Empiezo en el XVI, un periodo de admirable impulso innovador, durante el cual surgieron, especialmente en Italia, algunos de los mayores talentos que el mundo ha conocido. La centuria siguiente -impar- se me antoja sangrienta y tenebrosa, con Europa desgarrada por las guerras y sometida a la tiranía de los fanáticos. El XVIII se beneficia a mis ojos del culto ilustrado a la razón y la libertad, mientras que el XIX recoge el sufrimiento masivo del capitalismo industrial más desaforado y alimenta los espíritus inquietos con el tóxico falsamente romántico de los nacionalismos. En cuanto al XX... bueno, es par, sí, pero hablar bien de un siglo atravesado en su primera mitad por dos guerras mundiales y sus genocidios adheridos resulta como poco irresponsable, ya lo sé, pero yo pienso mucho en la cultura de los Derechos Humanos, el Estado del Bienestar o la democratización de la vida política y de las costumbres, fenómenos característicos de la segunda mitad del novecientos. 

Me detendré sobre el XVII, seguramente porque en estas últimas semanas me toca explicar a Descartes en el aula. 

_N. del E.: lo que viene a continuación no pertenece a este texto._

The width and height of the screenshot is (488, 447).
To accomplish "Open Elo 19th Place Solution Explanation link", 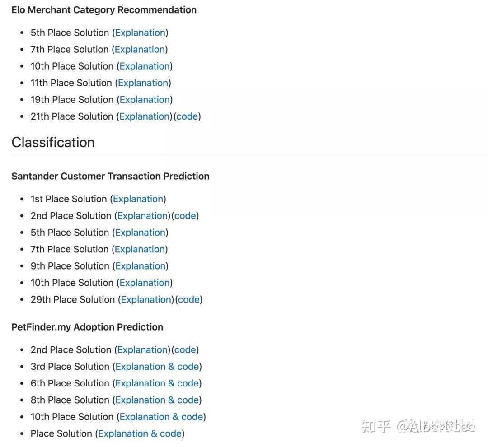I will [x=145, y=100].
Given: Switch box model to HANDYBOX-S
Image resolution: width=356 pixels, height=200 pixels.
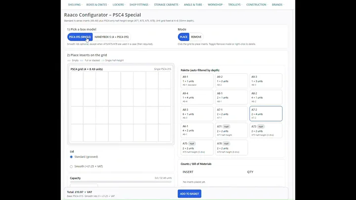Looking at the screenshot, I should coord(111,37).
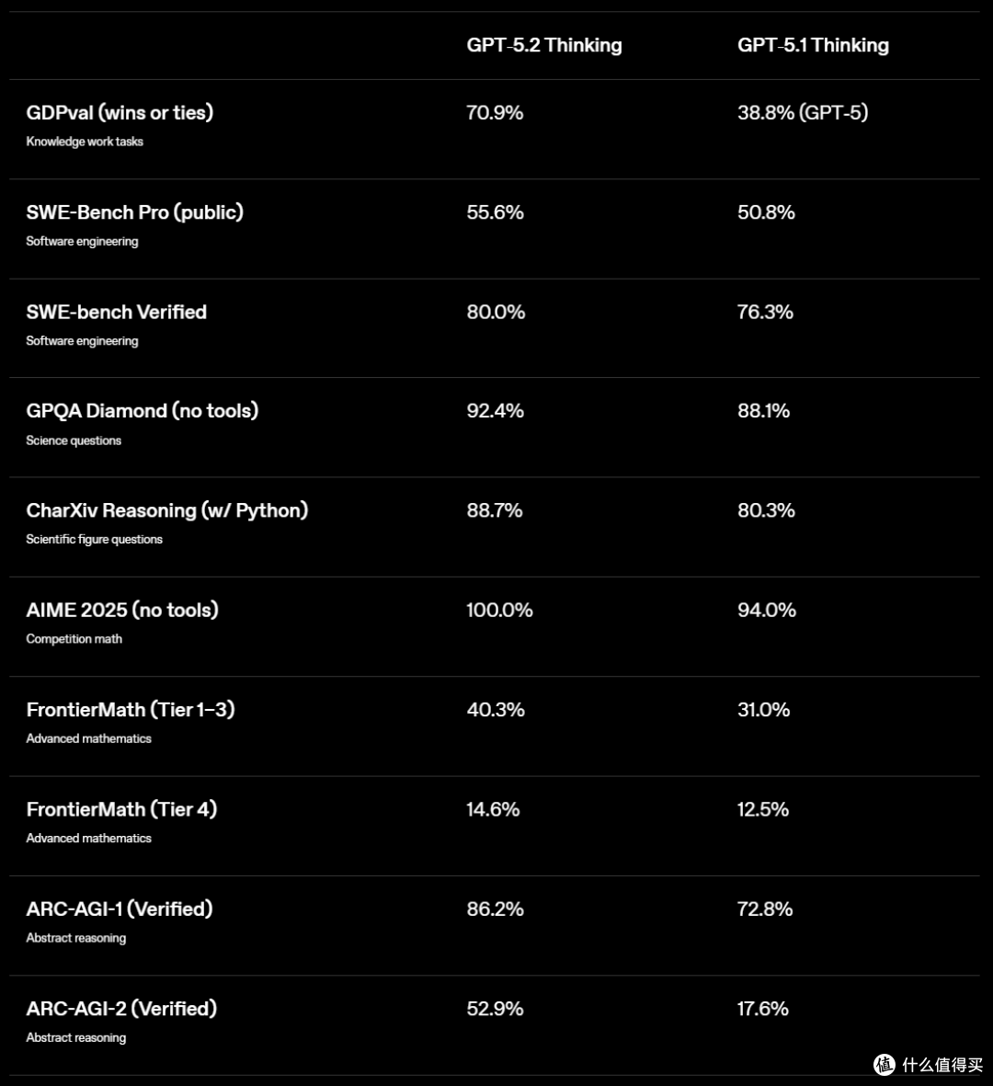Click the SWE-Bench Pro (public) row title

[x=135, y=211]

Asocio el seiscientos a una película magnífica y terrible, "El último valle", de 1970, interpretada por un joven e impecable Michael Caine. Vogel, un poeta nómada que huye del hambre, la peste y la guerra, y un grupo de despiadados mercenarios dedicados a arrasar y saquear poblaciones coinciden en una pacífica aldea aislada en la montaña alemana que, gracias a las nieves invernales, se ha librado milagrosamente de los desastres que asolan el corazón de Europa. Vogel y el capitán de los mercenarios urden un astuto plan para que, al menos durante un tiempo, convivan campesinos y soldados sin matanzas ni saqueos ni violaciones. Nadie hará tanto por lesionar el plan como dos habitantes de la aldea, el cacique y el sacerdote. Éste último desencadenará la catástrofe cuando decida quemar por brujería a la bella aldeana de la que se ha enamorado el capitán. Vogel (Omar Shariff), hombre de paz de principio a fin, verá poco a poco, como si de un destino endemoniado se tratara, que la precaria convivencia irá gangrenándose paso a paso hasta el desastre final. 

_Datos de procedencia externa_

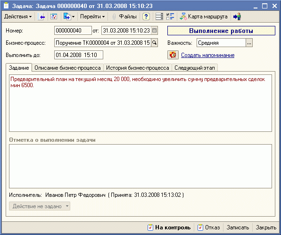Click the refresh icon in the toolbar
This screenshot has height=235, width=281.
pos(54,16)
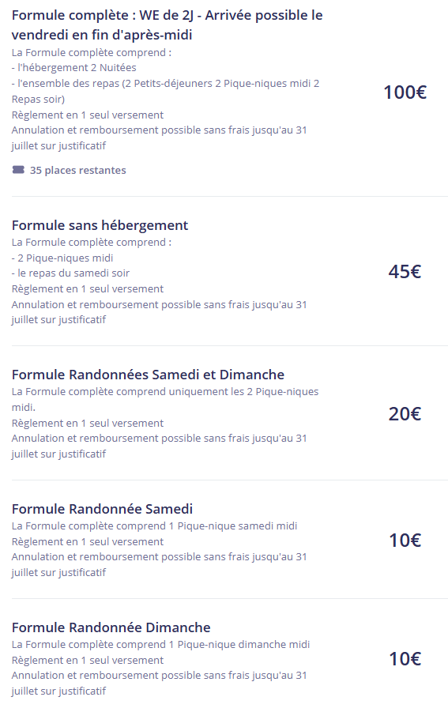Viewport: 448px width, 712px height.
Task: Click the 100€ price
Action: coord(405,92)
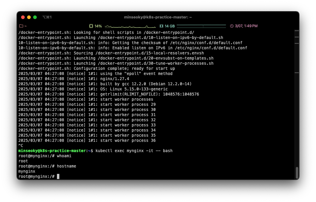Click the clock icon in the status bar

(232, 26)
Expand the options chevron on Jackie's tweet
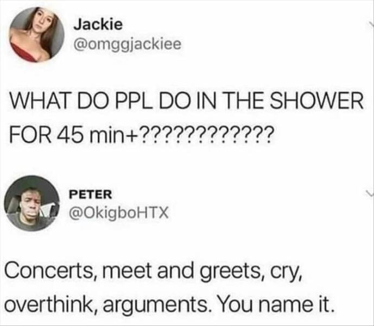Image resolution: width=374 pixels, height=326 pixels. click(371, 24)
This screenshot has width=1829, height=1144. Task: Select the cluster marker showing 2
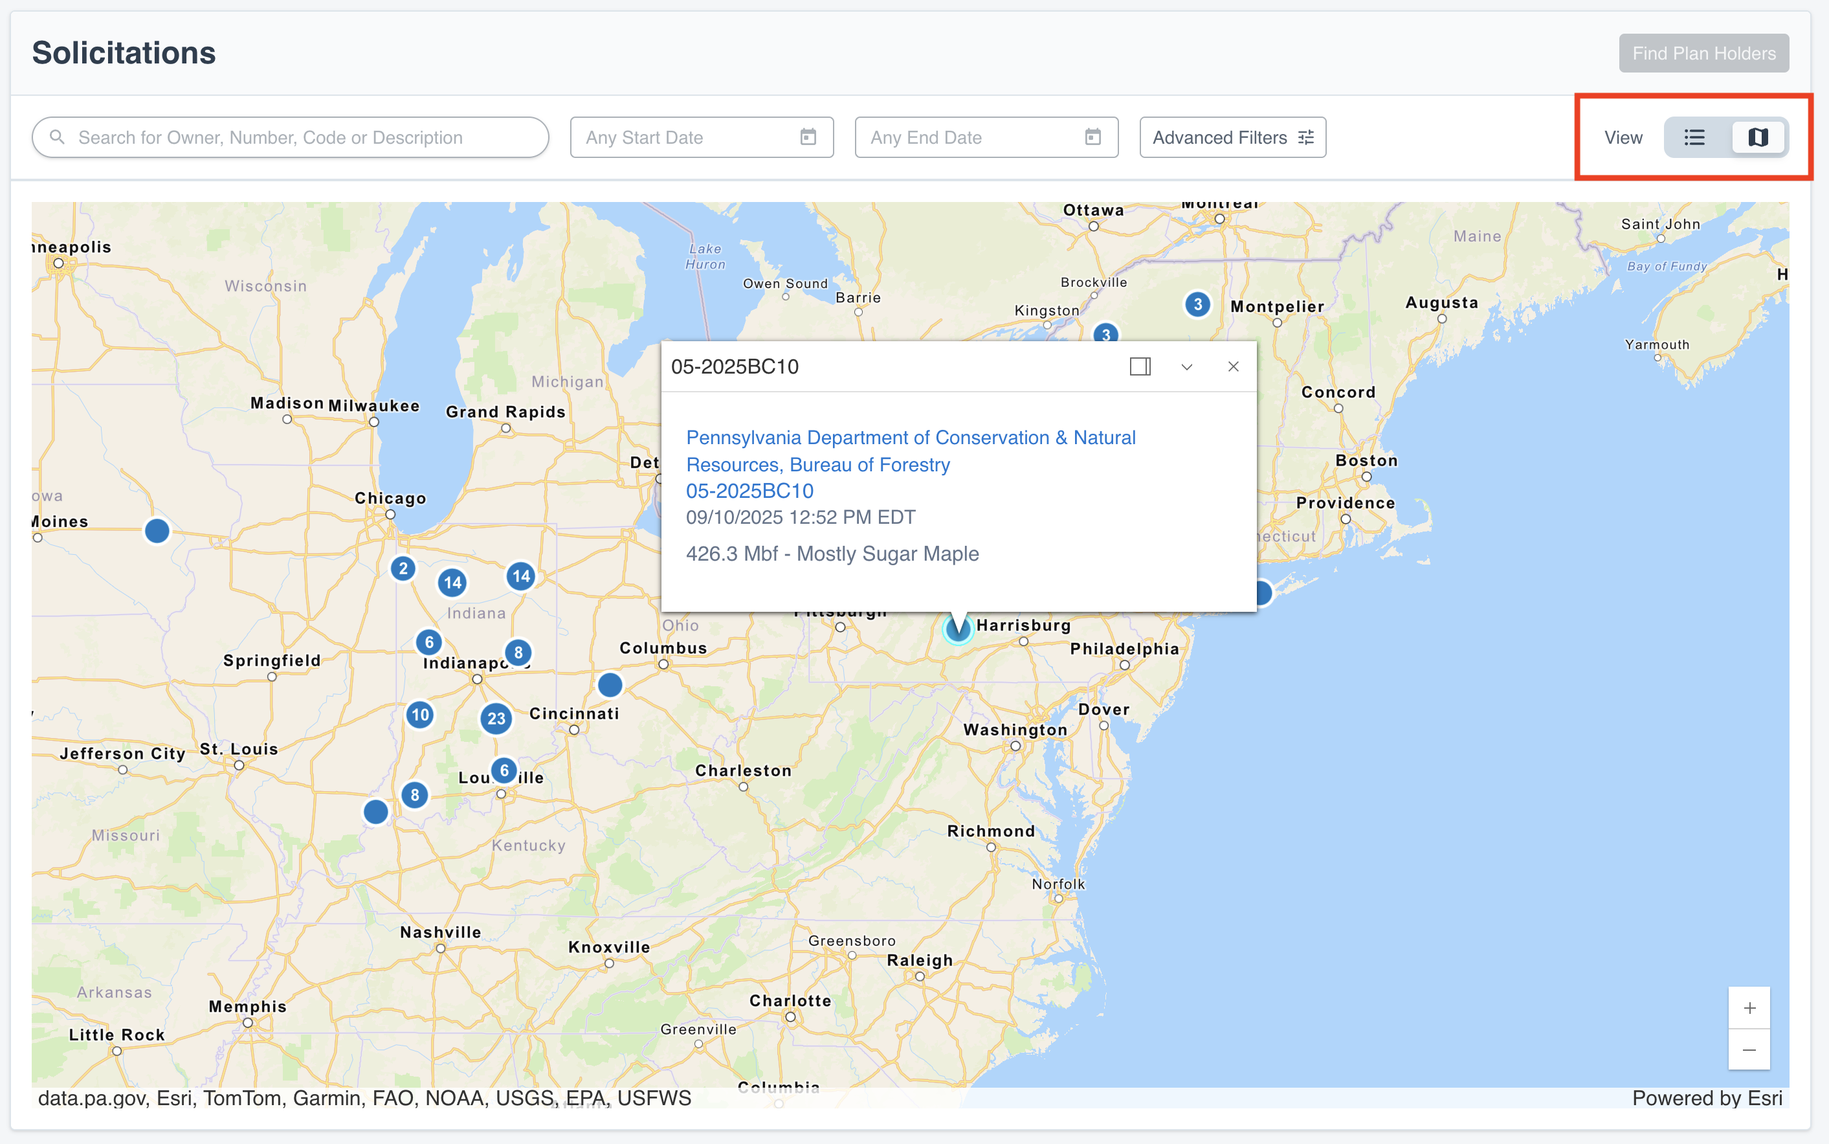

La tragedia del XVII, en concreto la de su primera mitad, atravesada por las guerras de religión hasta la Paz de Westfalia, resulta de la colisión entre el impulso humanista, heterodoxo y científico que el Barroco hereda del Renacimiento, y el fanatismo, la intolerancia y la crueldad de los poderes que venían dominando con puño de hierro la civilización europea desde mil años atrás. Dijo Michel de Montaigne, padre del escepticismo y la tolerancia modernas: 

Yo vivo en una época pródiga en ejemplos increíbles de crueldad. Apenas podía yo creer, de no haberlo visto con mis propios ojos, que existieran almas tan monstruosas que, por el sólo placer de matar, cometieran muertes, que cortaran y desmembraran los cuerpos, que aguzaran su espíritu para crear tormentos inusitados y nuevos géneros de muerte sin odio, sin provecho, por el sólo deleite de disfrutar el grato espectáculo de las contorsiones y movimientos.

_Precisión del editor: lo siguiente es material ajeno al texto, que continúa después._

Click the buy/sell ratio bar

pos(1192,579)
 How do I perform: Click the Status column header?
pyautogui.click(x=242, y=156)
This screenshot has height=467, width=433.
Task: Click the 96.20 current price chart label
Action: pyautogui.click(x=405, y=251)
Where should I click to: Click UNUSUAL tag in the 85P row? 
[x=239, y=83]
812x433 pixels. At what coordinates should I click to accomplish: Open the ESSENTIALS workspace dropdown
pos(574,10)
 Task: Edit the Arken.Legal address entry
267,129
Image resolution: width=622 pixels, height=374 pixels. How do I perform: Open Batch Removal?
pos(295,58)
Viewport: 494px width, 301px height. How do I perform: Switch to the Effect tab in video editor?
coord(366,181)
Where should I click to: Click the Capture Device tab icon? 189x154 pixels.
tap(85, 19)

Llámenme simplista o maniqueo, pero el cuadro cronológico del siglo no puede contener más espantos. La centuria se inicia nada menos que con la atroz ejecución de Giordano Bruno. En 1616 empieza la persecución contra Galileo que, con distintas idas y venidas, durará casi toda la vida del sabio. En aquel entonces quedan prohibidas las obras de Copérnico. Dos años después empieza la Guerra de los Treinta Años, una de las más crueles y sangrientas de la historia del viejo continente. En el 19 es ejecutado el científico Vanini por ateísmo. En el 26 se produce la matanza de los hugonotes, que costó la vida en Francia a miles de personas. Puedo seguir, es un calendario siniestro de persecuciones, torturas y linchamientos. 


En los estertores del siglo, Isaac Newton, consciente de que con él cuaja definitivamente la Revolución Científica que desemboca en la Ilustración, reconoce con humildad haberse "encaramado en los hombros de gigantes". Se refería a Bruno, Galileo, Descartes, Huygens, Kepler...

No sé si nuestro siglo XXI encontrará cíclopes de semejante talla. Lo que sí sospecho es que va a necesitarlos. Y también advierto el aliento fétido y feroz de los mismos fanáticos que convirtieron el XVII en un escenario infernal. Es lo que tienen los siglos impares.